There is something wrong with the paragraph above.
Since n is the smallest number which can not be written as a product of primes then both a nd b cannot be written as a product of primes. BUT didn't we say n is the smallest number which can not be written as a product of primes and the number n , a and b are positive integers. This means a is smaller than n and b is smaller than n. If a cannot be written as a product of primes and a is smaller than n then n CANNOT be the smallest number which can not be written as a product of primes. Hence a contradiction.
- I prefer the first version. The first sentence of the second version jumps a step.
Charles Matthews 10:19, 29 Nov 2004 (UTC)
- I think the original poster misunderstands the nature of the proof.

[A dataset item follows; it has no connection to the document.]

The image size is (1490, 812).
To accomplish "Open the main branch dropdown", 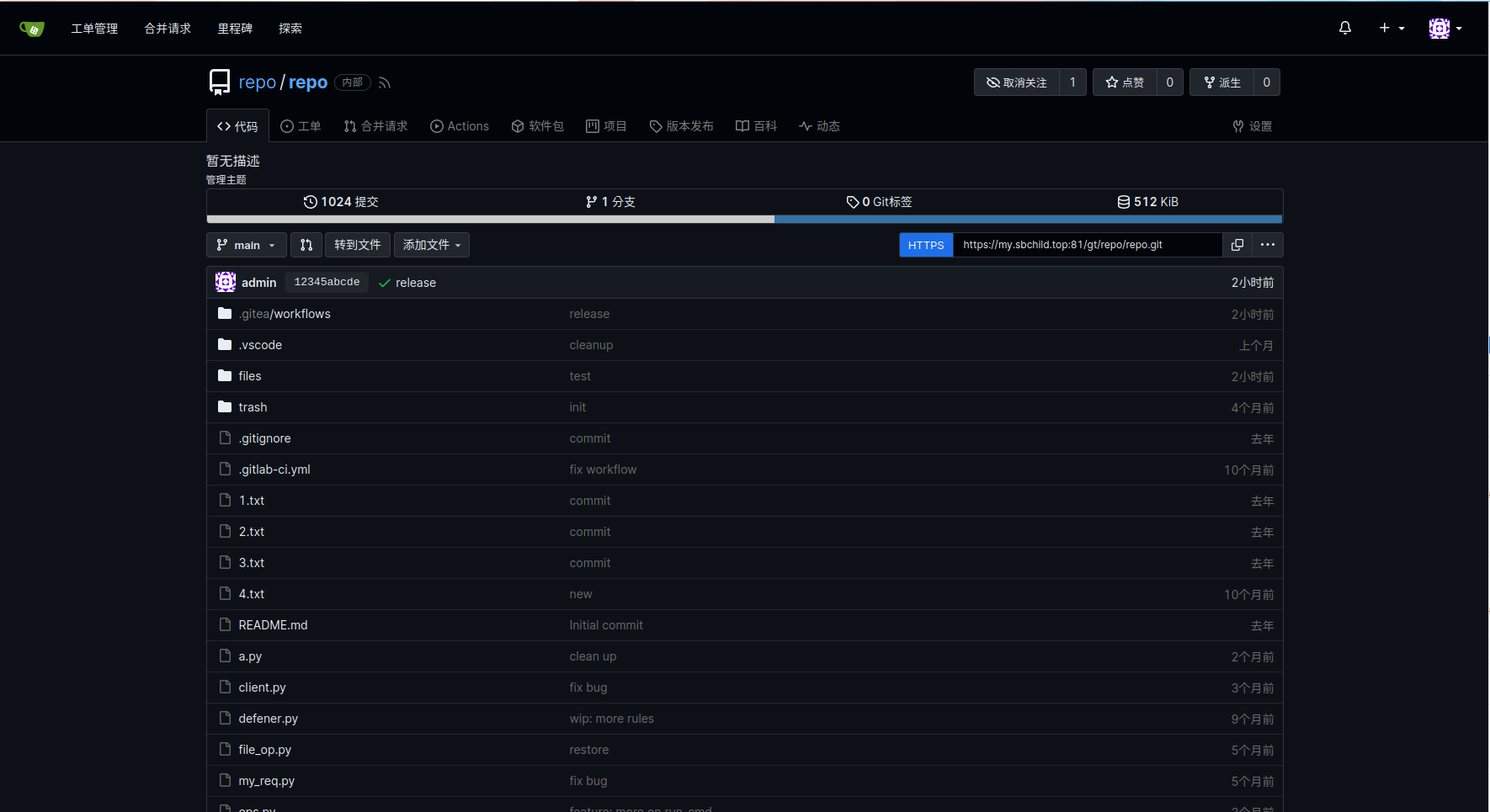I will click(246, 245).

It is simply not true that "n is smallest number which cannot be written as product of primes" implies "a and b cannot be written as a product of primes". In fact, it is just the opposite, by our choice of n. We are using well-ordering, and then showing that the existence of such a least n always leads to a contradiction. Revolver 20:33, 29 Nov 2004 (UTC)
[edit] Proof by infinite descent
The unicity proof given as "by infinite descent" uses the division algorithm but not the Euclidean algorithm (much less its generalisation Bézout's lemma). In this way, it's more elementary (you need fewer facts about division, or if you prefer, you need not consider the consequences of the division algorithm in as much depth).
Who first came up with that argument?
—Toby Bartels 09:35, 26 July 2006 (UTC)
[edit] One
Might one say the the set of prime factors of one is the empty set? Thus, one is not prime because prime numbers are those the set of factors of which has a cardinality of 1.